▸ **ACTION ITEM**
From the data below, copy out every line in which the word "computer" occurs.

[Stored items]
=======

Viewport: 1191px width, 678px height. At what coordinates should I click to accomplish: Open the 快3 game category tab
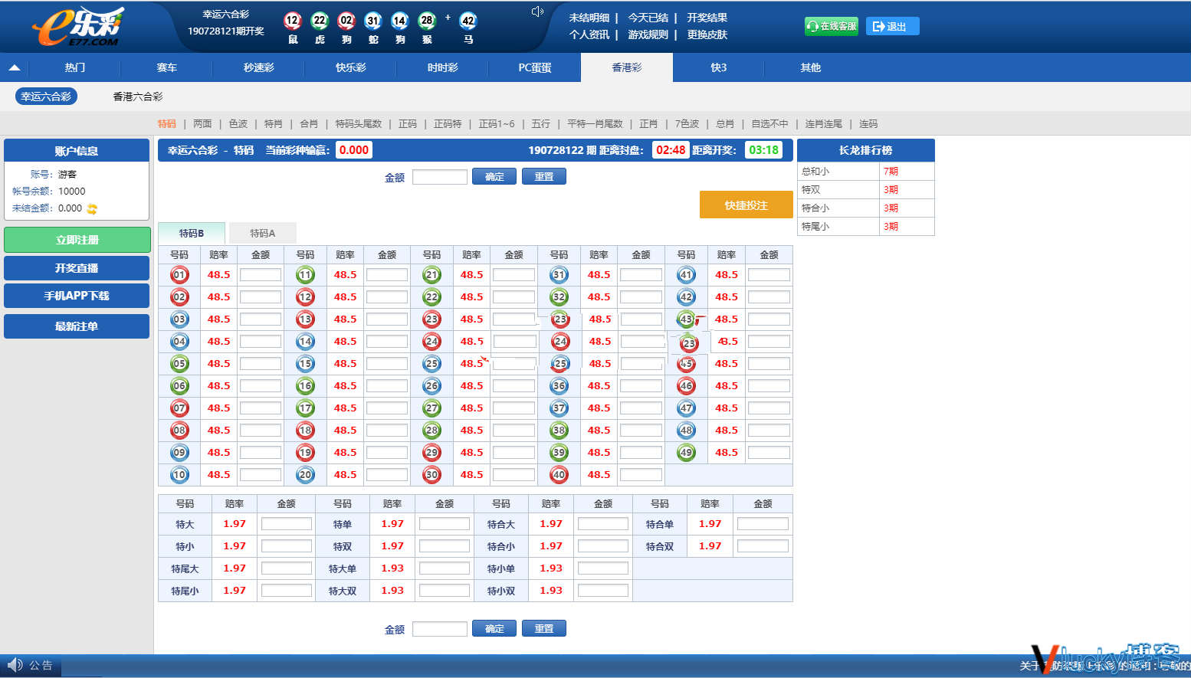718,67
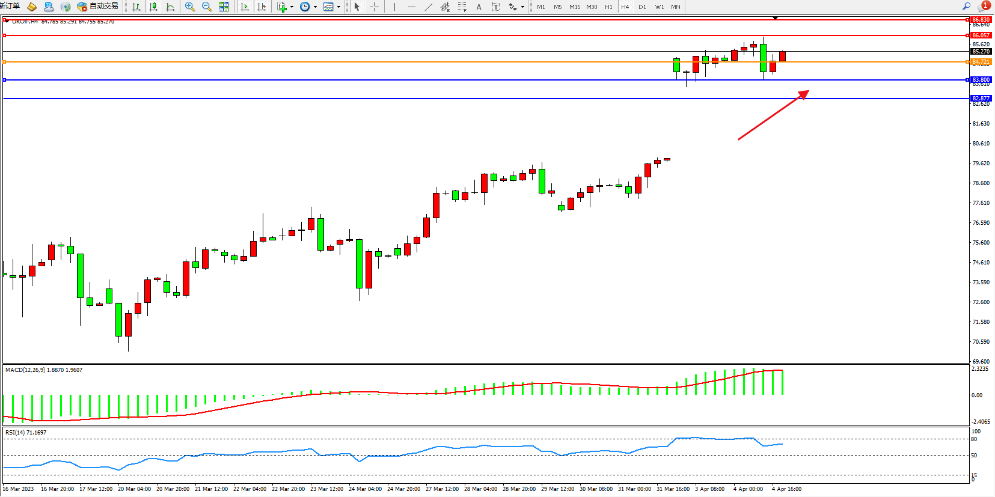Switch chart to bar chart mode
Image resolution: width=995 pixels, height=497 pixels.
[x=136, y=7]
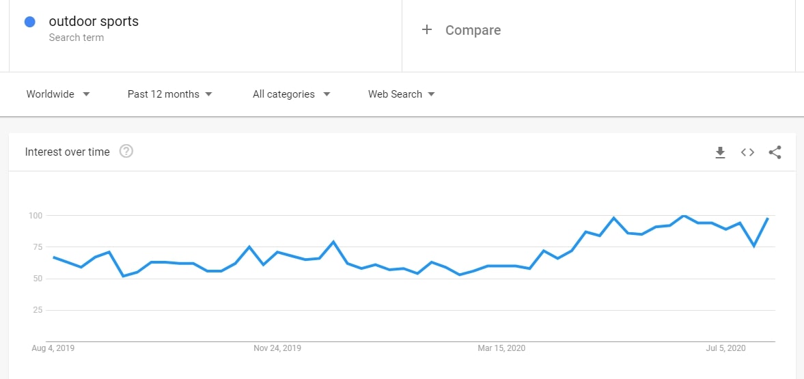Click the Search term label under outdoor sports
This screenshot has width=804, height=379.
(x=76, y=38)
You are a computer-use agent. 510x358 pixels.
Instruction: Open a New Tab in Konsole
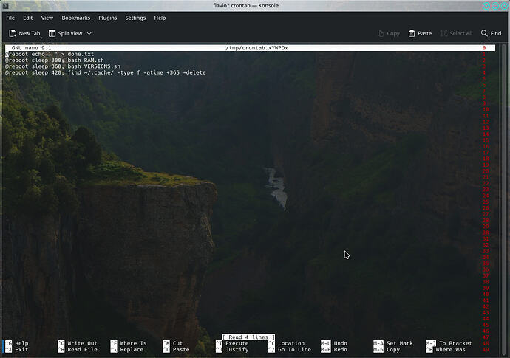click(24, 33)
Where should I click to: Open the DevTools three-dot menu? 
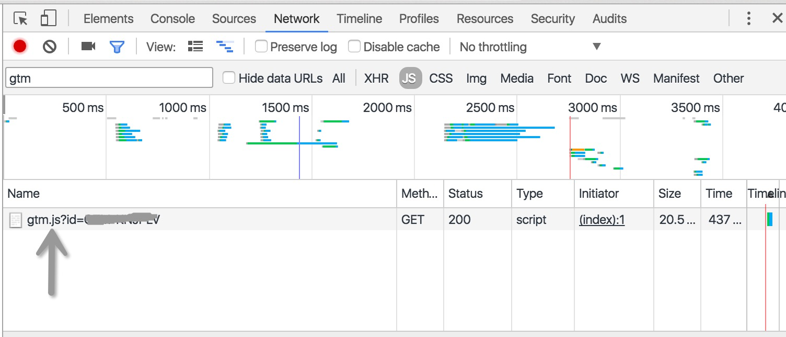(x=749, y=19)
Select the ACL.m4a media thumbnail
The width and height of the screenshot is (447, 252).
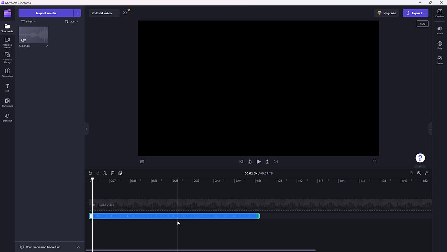(x=34, y=35)
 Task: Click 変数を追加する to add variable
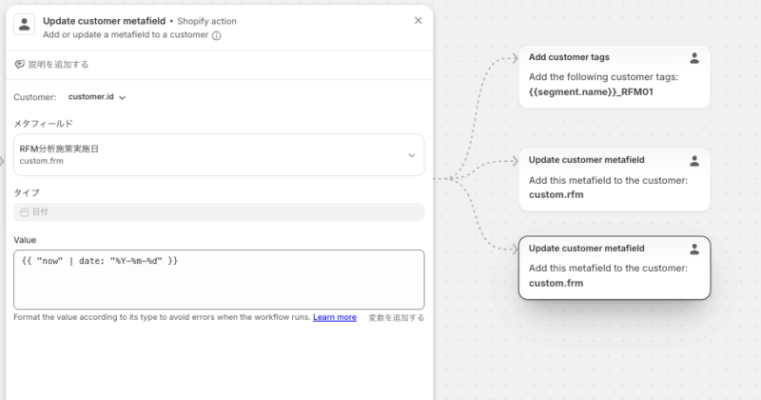click(396, 317)
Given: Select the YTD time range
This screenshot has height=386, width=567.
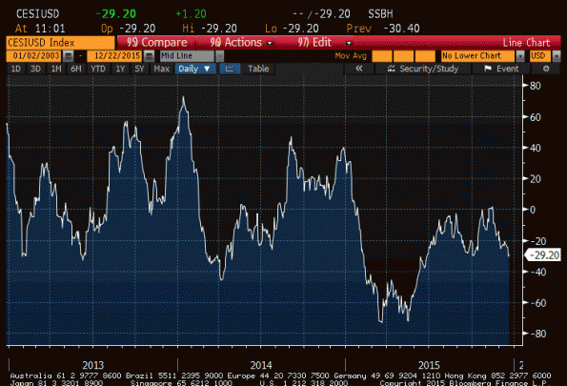Looking at the screenshot, I should click(x=98, y=69).
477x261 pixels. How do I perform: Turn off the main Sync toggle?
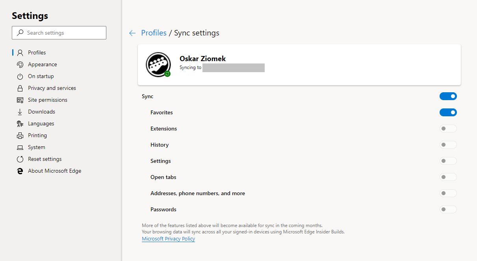[448, 96]
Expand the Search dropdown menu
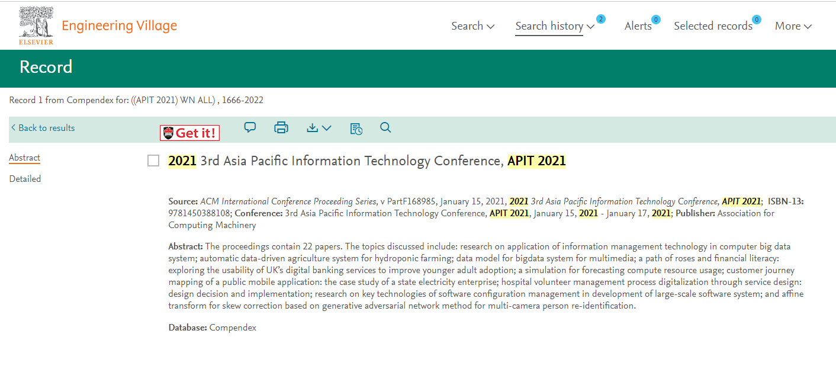 (472, 26)
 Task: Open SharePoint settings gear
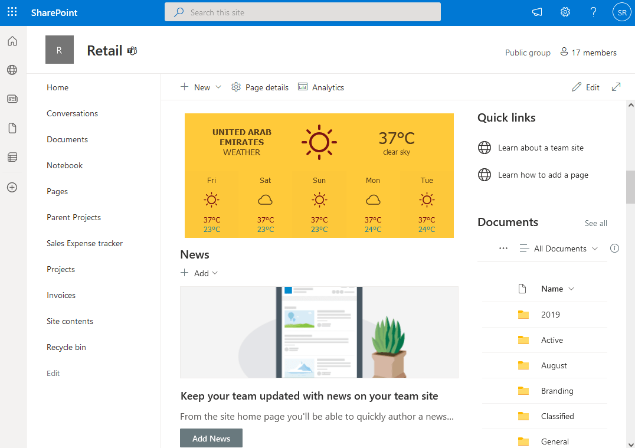[565, 12]
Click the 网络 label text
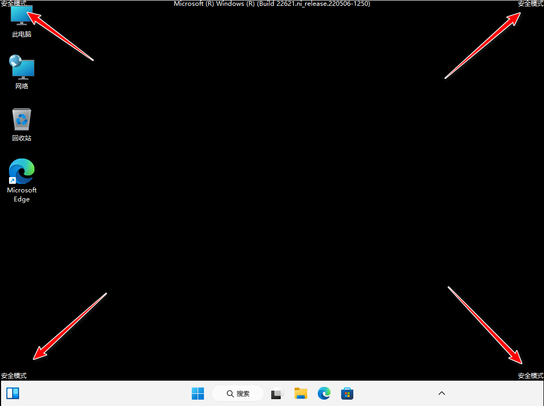 click(x=22, y=86)
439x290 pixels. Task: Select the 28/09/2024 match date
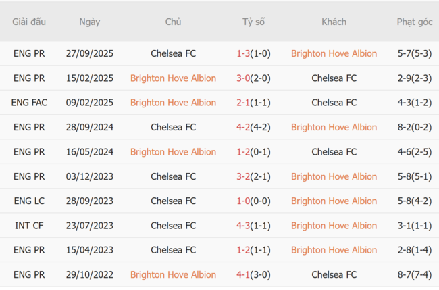click(89, 127)
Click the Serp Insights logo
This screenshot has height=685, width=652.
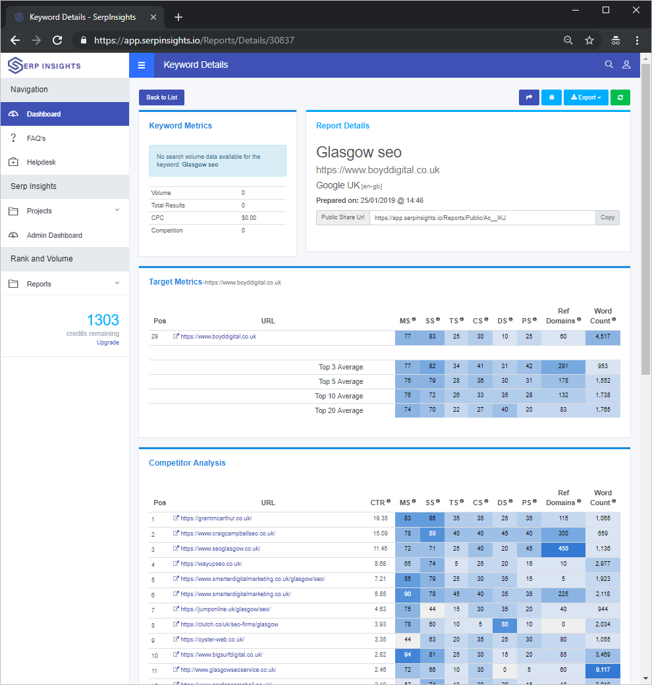click(x=43, y=65)
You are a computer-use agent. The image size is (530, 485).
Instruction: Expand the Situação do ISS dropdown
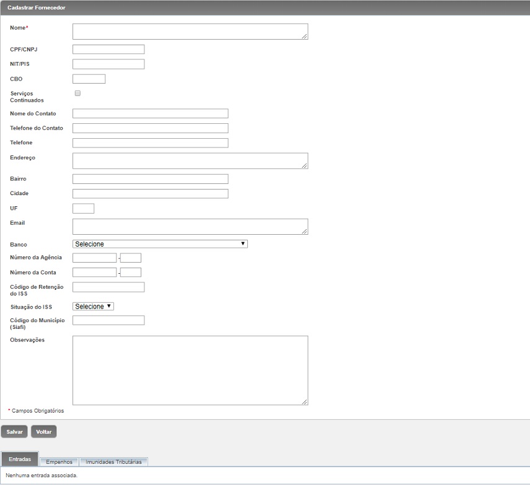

=======

▸ **SOLUTION FOR THIS PROBLEM**
You are a computer-use agent. 510x358 pixels.
You are a computer-use agent. The image size is (530, 485).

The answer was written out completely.